Quando l’intolleranza diventa un passatempo, la civiltà è al capolinea. Il nuovo videogame si chiama “Kill the Faggot” e per fortuna la sua apparizione sulla piattaforma telematica “Steam Greenlight”, che raduna tutti gli appassionati di giochi digitali, è durata poco. Quel poco, però, è bastato per far indignare il mondo intero e per invitare tutti a riflettere su quel che sta accadendo.

Il nome del programma è fin troppo eloquente, perché “faggot” (o “fag”) è il termine spregiativo con cui viene appellato chi ha preferenze verso persone del medesimo genere. Stiamo, infatti, parlando di una sorta di simulatore che pone al giocatore l’obiettivo di uccidere il più elevato numero possibile di gay e transessuali.

La descrizione del videogame sul sito di Steam non lasciava alcun dubbio interpretativo: “Odi gli omosessuali? Vuoi liberare la tua frustrazione prendendotela con la comunità LGBT? Bene, ora è arrivata la tua occasione.

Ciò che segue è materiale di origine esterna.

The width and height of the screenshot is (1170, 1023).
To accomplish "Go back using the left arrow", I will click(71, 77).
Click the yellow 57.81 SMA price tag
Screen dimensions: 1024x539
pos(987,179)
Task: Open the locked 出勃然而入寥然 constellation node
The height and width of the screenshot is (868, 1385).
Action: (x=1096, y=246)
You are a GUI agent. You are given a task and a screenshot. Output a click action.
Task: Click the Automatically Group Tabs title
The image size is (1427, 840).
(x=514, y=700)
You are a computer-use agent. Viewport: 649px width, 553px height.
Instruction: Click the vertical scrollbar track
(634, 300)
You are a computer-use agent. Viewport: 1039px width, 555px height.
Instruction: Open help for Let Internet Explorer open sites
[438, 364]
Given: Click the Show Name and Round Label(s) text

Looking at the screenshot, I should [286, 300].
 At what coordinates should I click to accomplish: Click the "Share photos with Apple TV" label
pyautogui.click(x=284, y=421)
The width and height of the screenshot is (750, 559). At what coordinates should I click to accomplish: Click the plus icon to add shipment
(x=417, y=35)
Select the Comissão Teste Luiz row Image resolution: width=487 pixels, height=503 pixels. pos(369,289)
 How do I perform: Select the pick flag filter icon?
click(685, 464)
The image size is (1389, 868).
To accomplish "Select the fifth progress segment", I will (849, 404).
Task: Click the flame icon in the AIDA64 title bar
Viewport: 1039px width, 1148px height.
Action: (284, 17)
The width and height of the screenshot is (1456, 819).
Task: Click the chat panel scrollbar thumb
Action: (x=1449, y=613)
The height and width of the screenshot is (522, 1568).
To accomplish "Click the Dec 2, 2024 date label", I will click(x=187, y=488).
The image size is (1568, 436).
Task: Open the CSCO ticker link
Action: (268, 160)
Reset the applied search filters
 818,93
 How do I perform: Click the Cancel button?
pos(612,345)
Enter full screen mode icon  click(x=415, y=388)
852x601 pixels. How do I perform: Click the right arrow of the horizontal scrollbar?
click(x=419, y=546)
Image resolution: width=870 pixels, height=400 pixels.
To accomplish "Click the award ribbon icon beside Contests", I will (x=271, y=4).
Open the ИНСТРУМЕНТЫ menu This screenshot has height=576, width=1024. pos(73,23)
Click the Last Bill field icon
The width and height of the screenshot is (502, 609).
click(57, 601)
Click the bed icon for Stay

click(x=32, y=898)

Uccidi gay e transgender, evitando di assassinare le persone rette”. Naturalmente non mancava l’invito ad esitare, visto che il countdown del tempo a disposizione era già scattato: “Cerca di guadagnare il maggior numero di punti prima che la partita finisca!”

Il programma è stato realizzato dalla Skaldic Games che, a seguito dell’espulsione dal portale di Steam, ha reso disponibile il gioco sul proprio sito web. Sulla pagina per scaricare il gioco è presente anche una dichiarazione di chi ha sviluppato l’applicazione che ribadisce la deliberate intenzione di offendere il pubblico sempre eccessivamente sensibile. Il “discorso di benvenuto” del programmatore chiude invitando “mandateci pure tutte le minacce e le mail cariche di odio, sarà una lettura divertente e la dimostrazione che non avete altro da fare”.

L’incredibile autore di questa cruenta turpitudine si chiama Randall Herman, arriva dalla California e alterna l’attività di programmazione a quella commerciale nel settore calzaturiero. Anche le sue scarpe (reclamizzate come ideali per gli appassionati di skateboard) non mancano di stupire.La produzione – caratterizzata dal marchio “Doroter Footwear” – ha come slogan “L’insegnamento di Cristo nella qualità di quel che si indossa ai piedi”. Non è finita. La T di Doroter nel logo è sostituita da una croce, ma altri interessanti dettagli sul personaggio e le sue iniziative sono purtroppo diventati difficili da rintracciare: nel giro di poche ore dal lancio di “Kill The Faggot” – a seguito dello tsunami di proteste degli utenti della Rete – Herman ha messo offline “Doroter.com”, cancellando il suo profilo Linkedin ed ogni altra informazione che permettesse di rintracciarlo. Forse la tracotante spavalderia è venuta meno al timore di trovarsi in una situazione analoga a quella delle scene che aveva creato nel simulatore omicida.